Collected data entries
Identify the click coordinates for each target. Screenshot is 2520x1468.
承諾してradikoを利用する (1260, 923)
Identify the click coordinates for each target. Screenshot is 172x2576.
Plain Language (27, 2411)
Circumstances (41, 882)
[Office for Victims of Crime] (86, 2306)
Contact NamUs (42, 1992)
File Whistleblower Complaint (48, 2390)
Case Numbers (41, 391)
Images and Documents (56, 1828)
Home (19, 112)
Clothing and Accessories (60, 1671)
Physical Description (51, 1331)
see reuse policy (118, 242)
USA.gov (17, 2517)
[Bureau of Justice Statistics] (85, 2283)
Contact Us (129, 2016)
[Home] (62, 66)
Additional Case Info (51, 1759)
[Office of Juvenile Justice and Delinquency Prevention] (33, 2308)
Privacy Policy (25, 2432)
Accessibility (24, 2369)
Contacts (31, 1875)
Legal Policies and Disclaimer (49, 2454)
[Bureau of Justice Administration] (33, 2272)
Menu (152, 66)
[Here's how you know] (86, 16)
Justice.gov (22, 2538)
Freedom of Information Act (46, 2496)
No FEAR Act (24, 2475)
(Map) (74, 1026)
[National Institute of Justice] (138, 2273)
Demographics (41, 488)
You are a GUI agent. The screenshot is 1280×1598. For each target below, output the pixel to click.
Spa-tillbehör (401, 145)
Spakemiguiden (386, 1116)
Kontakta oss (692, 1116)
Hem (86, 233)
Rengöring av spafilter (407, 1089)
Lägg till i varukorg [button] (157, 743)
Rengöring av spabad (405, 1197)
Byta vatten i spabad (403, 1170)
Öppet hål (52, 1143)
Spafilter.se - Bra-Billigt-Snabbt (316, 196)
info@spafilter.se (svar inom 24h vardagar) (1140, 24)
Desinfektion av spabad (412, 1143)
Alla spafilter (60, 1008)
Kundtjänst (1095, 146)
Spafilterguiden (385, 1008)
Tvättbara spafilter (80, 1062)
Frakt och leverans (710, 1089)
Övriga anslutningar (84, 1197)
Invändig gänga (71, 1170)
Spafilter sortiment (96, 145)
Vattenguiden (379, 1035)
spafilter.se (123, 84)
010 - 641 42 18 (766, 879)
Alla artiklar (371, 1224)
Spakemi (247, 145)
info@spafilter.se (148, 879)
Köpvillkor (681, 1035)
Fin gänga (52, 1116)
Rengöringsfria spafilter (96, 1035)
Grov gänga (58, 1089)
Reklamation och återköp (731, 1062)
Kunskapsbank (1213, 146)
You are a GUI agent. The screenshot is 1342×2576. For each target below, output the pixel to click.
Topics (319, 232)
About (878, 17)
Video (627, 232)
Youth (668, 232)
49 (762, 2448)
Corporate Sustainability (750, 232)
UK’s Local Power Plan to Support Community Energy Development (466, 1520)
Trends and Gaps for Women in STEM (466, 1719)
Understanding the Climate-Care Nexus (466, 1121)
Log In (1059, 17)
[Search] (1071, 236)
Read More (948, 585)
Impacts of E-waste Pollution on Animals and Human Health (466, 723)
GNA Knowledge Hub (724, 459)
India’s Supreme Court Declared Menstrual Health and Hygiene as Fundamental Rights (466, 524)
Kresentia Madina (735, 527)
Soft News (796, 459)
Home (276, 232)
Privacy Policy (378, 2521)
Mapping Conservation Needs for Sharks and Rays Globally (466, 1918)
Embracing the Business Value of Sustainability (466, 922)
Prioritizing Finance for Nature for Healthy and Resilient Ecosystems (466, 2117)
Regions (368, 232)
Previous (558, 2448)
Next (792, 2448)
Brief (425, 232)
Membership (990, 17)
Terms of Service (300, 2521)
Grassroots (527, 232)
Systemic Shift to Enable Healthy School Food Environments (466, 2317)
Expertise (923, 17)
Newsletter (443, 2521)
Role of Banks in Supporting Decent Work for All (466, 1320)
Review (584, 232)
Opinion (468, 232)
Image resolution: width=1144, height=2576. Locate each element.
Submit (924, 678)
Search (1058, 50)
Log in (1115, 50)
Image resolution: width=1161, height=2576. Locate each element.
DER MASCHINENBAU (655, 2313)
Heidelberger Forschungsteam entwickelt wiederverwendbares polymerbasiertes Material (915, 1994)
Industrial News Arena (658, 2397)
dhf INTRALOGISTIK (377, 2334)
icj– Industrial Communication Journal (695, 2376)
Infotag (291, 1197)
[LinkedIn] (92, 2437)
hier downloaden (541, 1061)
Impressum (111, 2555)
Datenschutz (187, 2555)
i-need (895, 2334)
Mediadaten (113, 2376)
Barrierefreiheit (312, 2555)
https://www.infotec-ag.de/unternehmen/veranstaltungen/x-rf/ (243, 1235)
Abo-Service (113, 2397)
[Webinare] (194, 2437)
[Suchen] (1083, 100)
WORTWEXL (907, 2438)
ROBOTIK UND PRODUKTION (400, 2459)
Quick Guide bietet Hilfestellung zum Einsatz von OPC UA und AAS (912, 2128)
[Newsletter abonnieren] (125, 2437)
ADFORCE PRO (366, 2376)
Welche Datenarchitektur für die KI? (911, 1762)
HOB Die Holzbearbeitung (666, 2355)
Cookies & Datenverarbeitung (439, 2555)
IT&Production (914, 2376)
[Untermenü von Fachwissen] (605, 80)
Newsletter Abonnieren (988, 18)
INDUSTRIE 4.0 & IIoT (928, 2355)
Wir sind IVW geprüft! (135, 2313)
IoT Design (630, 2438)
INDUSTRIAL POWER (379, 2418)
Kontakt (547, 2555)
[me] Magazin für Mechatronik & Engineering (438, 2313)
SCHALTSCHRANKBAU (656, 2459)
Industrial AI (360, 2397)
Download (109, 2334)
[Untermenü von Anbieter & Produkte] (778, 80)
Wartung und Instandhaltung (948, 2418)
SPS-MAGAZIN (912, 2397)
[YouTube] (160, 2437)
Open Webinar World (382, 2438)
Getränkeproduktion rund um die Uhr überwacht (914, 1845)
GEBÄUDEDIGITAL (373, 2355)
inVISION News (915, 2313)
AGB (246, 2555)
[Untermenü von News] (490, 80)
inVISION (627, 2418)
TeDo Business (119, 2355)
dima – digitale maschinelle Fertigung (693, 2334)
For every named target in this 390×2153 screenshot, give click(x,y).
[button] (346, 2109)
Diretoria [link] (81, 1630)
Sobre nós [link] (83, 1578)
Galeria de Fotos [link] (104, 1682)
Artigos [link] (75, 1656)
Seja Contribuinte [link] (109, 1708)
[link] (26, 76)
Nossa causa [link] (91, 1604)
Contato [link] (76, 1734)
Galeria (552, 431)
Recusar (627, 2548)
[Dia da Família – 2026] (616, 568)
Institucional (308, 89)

Activity
Whenever the string "width" turns up in a line above, copy that line out.

Result
Image resolution: width=1144, height=2576. Locate each element.
Image resolution: width=1161, height=2576. Locate each element.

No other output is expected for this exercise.